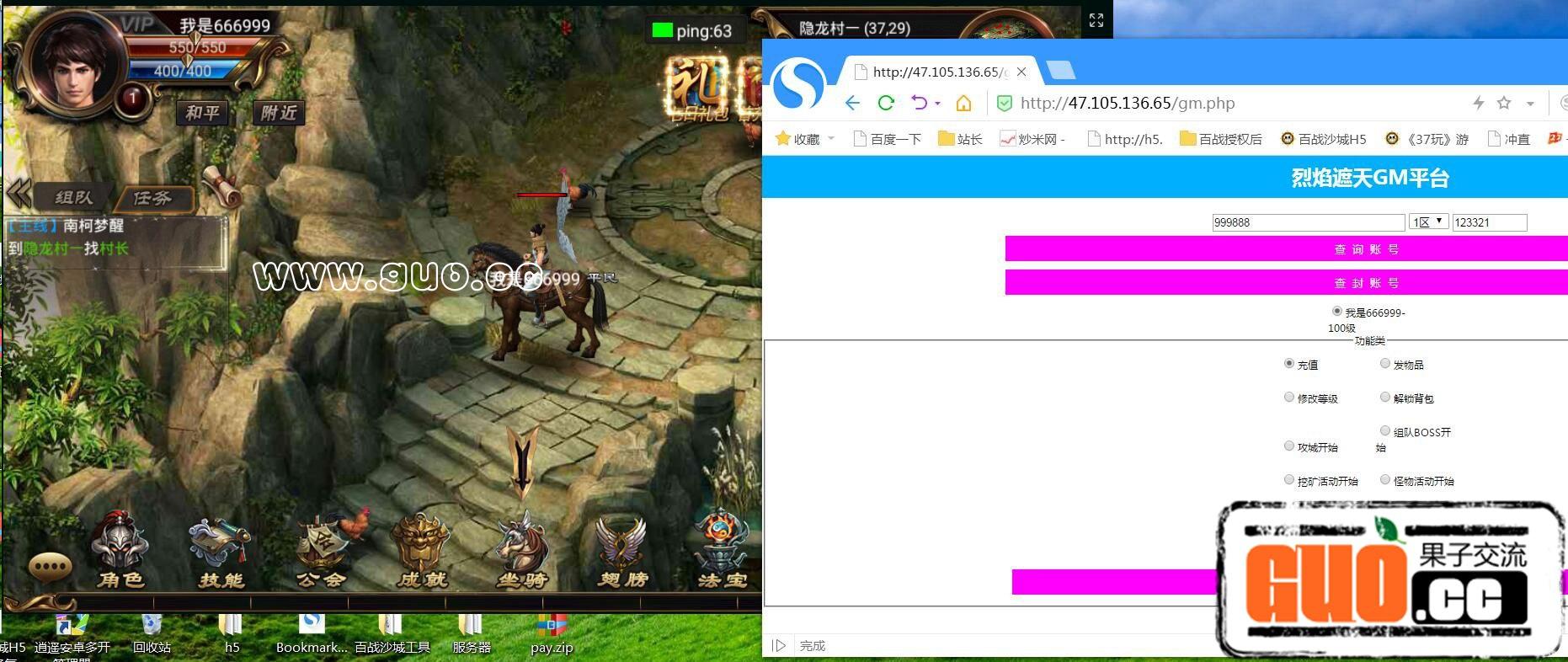The image size is (1568, 662).
Task: Open the 角色 character menu icon
Action: pyautogui.click(x=120, y=552)
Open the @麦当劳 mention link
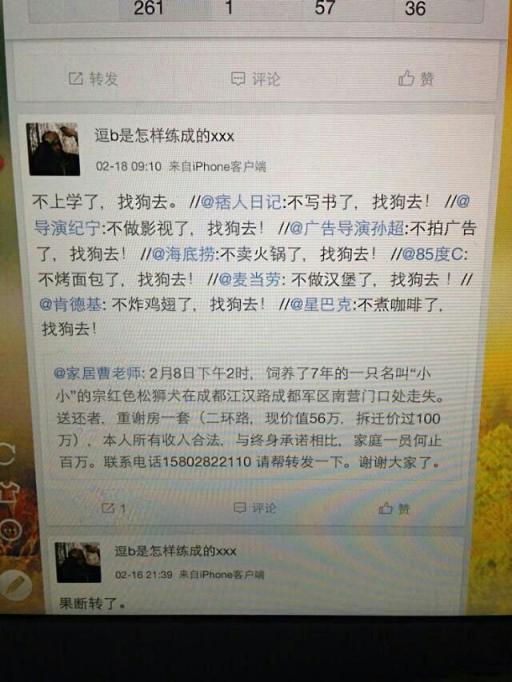Screen dimensions: 512x682 (249, 279)
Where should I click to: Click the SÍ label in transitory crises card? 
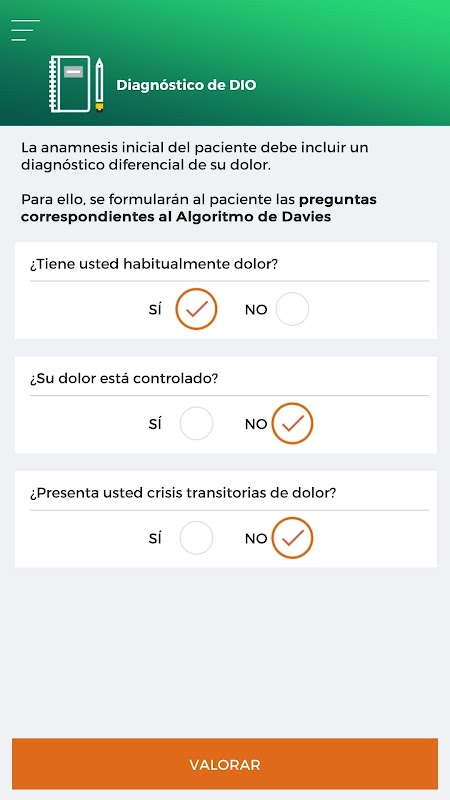pos(155,538)
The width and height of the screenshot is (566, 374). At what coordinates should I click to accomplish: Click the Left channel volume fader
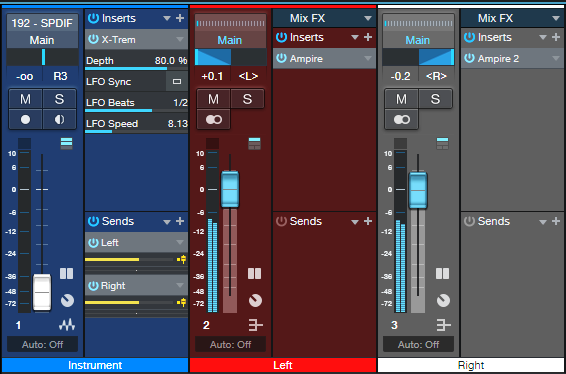230,189
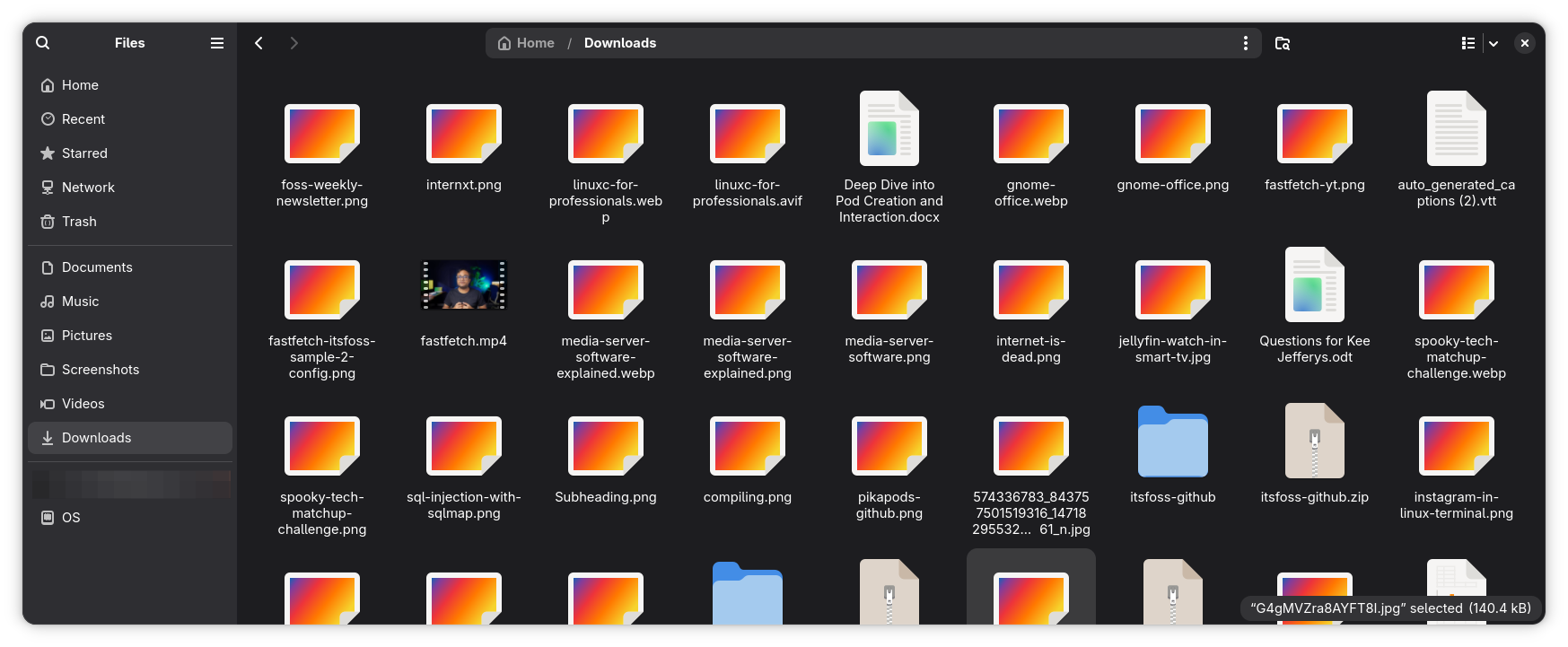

+++++

Directions for this task – Locate "Open the @麦当劳 mention link" in the listing above, then print exactly the lines from that line through the final one, omitting all pictures.

Written solution –
Open the @麦当劳 mention link
Screen dimensions: 512x682 (249, 279)
Where should I click to: Click the SÍ label in transitory crises card? 
pos(155,538)
The width and height of the screenshot is (566, 374). At what coordinates should I click to accomplish: Click the Left channel volume fader
230,189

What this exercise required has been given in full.